I had such a good experience the first time I used Tofu for Meatless Monday, I decided to try it again! I found this recipe in the Weight Watchers Fall 2009 20 minute Recipes magazine. I have modified it slightly so only be 2 servings (instead of 4), I served with rice instead of pasta and I only used broccoli instead of a stir-fry vegetable mix.
Broccoli & Ginger Tofu Stir-Fry
1 cup cooked brown rice
1/2 of a 20 oz. package of extra-firm tofu, drained and cut into 1/2” cubes
1/3 of a bag of frozen broccoli florets
1/4 cup diced onions
1/2 cup vegetarian vegetable broth (just shy of 1/2 probably)
2 Tbsp low sodium soy sauce
1.5 Tbsp of dry white white
1/2 Tbsp cornstarch
1 teaspoon fresh peeled and minced ginger
1.5 garlic cloves minced
1. Heat large non-stick wok over medium-high heat. Coat pan with cooking spray, add onion and tofu and sauté 7 minutes or until browned.
2. Microwave broccoli according to package directions. Whisk together the next 6. Add broth mixture to wok and cook 2 minutes of until slightly thickened. Remove pan from heat and stir in vegetables. Serve over rice. (Serving size 1 1/2 cups tofu mixture and 1/2 cup rice)
WW Point Value – 5 per serving
Note: While my rice cooked, I pressed the tofu cubes to release excess moisture.

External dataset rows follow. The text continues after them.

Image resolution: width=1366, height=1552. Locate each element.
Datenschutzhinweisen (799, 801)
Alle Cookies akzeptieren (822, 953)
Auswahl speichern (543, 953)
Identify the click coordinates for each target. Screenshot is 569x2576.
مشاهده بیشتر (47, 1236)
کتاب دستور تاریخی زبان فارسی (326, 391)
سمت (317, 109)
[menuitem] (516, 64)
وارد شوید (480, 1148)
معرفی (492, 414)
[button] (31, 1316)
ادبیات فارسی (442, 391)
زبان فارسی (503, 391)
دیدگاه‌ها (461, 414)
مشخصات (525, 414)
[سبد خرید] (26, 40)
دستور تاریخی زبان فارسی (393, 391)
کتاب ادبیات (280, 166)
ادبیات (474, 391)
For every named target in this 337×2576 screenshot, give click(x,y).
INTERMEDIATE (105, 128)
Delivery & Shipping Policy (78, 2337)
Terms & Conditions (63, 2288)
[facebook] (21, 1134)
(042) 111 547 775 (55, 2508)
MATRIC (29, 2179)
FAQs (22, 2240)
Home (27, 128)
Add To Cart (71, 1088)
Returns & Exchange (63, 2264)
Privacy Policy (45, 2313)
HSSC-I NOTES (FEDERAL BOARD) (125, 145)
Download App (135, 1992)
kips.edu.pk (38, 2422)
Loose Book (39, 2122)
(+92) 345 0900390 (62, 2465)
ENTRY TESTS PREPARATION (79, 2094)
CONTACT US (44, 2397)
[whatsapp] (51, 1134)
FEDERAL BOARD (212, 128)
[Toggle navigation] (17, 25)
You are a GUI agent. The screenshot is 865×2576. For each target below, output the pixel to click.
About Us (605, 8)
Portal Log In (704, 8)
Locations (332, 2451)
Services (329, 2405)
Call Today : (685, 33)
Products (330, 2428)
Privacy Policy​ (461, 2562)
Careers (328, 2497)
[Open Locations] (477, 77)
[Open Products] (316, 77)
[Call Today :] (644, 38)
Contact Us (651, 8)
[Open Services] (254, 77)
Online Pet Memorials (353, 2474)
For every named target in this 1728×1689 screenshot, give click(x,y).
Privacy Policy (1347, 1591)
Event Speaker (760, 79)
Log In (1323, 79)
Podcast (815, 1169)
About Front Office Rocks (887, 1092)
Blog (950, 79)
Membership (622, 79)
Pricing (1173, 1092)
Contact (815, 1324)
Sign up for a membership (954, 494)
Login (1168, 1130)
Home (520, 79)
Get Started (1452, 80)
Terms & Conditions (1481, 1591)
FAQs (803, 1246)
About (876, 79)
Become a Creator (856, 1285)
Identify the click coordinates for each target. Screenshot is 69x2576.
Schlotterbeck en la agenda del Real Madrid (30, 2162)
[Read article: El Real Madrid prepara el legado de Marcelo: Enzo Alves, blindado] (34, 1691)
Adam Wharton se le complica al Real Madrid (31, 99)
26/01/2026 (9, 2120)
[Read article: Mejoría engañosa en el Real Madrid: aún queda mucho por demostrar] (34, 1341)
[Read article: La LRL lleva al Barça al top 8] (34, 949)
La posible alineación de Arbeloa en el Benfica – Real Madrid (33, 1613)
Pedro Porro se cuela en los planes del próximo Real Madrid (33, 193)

This is an ok stir-fry. I will eat it, but prefer the Baked Tofu recipe much better. The sauce has a good flavor, but the tofu in this recipe is bland. I think marinating the tofu in the vegetable broth mixture before cooking would be a good solution. Or using a Lawry’s type marinade. I love their Sesame Ginger one!